**TASK:** From the first line of the records through the line containing "Screen dimensions: 945x1288", retype every line exactly and nothing else.

**SOURCE MATERIAL:**
►
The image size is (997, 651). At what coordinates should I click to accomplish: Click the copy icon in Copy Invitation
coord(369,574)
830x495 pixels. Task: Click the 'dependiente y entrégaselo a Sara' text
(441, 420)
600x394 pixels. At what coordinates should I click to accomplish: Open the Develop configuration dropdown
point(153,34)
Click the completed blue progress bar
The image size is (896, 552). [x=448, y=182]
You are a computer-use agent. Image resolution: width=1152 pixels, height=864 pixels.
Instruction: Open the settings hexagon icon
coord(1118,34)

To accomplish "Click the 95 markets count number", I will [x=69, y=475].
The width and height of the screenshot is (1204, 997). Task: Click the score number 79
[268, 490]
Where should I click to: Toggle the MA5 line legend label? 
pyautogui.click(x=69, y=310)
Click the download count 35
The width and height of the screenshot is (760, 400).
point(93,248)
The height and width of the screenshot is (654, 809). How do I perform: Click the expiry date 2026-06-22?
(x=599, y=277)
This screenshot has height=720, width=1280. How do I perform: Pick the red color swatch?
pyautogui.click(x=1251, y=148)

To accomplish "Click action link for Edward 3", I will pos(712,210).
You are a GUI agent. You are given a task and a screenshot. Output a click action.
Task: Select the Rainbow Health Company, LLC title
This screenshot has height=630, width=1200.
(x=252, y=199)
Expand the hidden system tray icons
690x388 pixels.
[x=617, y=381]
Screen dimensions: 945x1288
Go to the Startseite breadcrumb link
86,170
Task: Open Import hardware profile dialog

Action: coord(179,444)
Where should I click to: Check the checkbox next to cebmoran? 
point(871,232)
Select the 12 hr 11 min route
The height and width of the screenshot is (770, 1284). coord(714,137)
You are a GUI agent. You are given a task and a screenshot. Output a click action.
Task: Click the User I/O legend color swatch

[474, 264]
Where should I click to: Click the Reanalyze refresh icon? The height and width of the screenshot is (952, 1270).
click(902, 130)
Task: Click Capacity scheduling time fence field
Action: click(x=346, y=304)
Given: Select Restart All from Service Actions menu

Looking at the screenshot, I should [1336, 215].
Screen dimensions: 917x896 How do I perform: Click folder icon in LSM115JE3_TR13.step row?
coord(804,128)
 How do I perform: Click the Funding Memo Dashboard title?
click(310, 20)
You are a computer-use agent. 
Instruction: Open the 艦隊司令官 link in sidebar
◄
**SOLUTION:**
The image size is (997, 651). At what coordinates should I click to accomplish: Click the copy icon in Copy Invitation
coord(369,574)
830x495 pixels. Task: Click the 'dependiente y entrégaselo a Sara' text
(441, 420)
600x394 pixels. At what coordinates should I click to accomplish: Open the Develop configuration dropdown
point(153,34)
Click the completed blue progress bar
The image size is (896, 552). [x=448, y=182]
You are a computer-use agent. Image resolution: width=1152 pixels, height=864 pixels.
Instruction: Open the settings hexagon icon
coord(1118,34)

To accomplish "Click the 95 markets count number", I will [x=69, y=475].
The width and height of the screenshot is (1204, 997). Task: Click the score number 79
[268, 490]
Where should I click to: Toggle the MA5 line legend label? 
pyautogui.click(x=69, y=310)
Click the download count 35
The width and height of the screenshot is (760, 400).
point(93,248)
The height and width of the screenshot is (654, 809). How do I perform: Click the expiry date 2026-06-22?
(x=599, y=277)
This screenshot has height=720, width=1280. How do I perform: Pick the red color swatch?
pyautogui.click(x=1251, y=148)

To accomplish "Click action link for Edward 3", I will pos(712,210).
You are a GUI agent. You are given a task and a screenshot. Output a click action.
Task: Select the Rainbow Health Company, LLC title
This screenshot has height=630, width=1200.
(x=252, y=199)
Expand the hidden system tray icons
690x388 pixels.
[x=617, y=381]
Screen dimensions: 945x1288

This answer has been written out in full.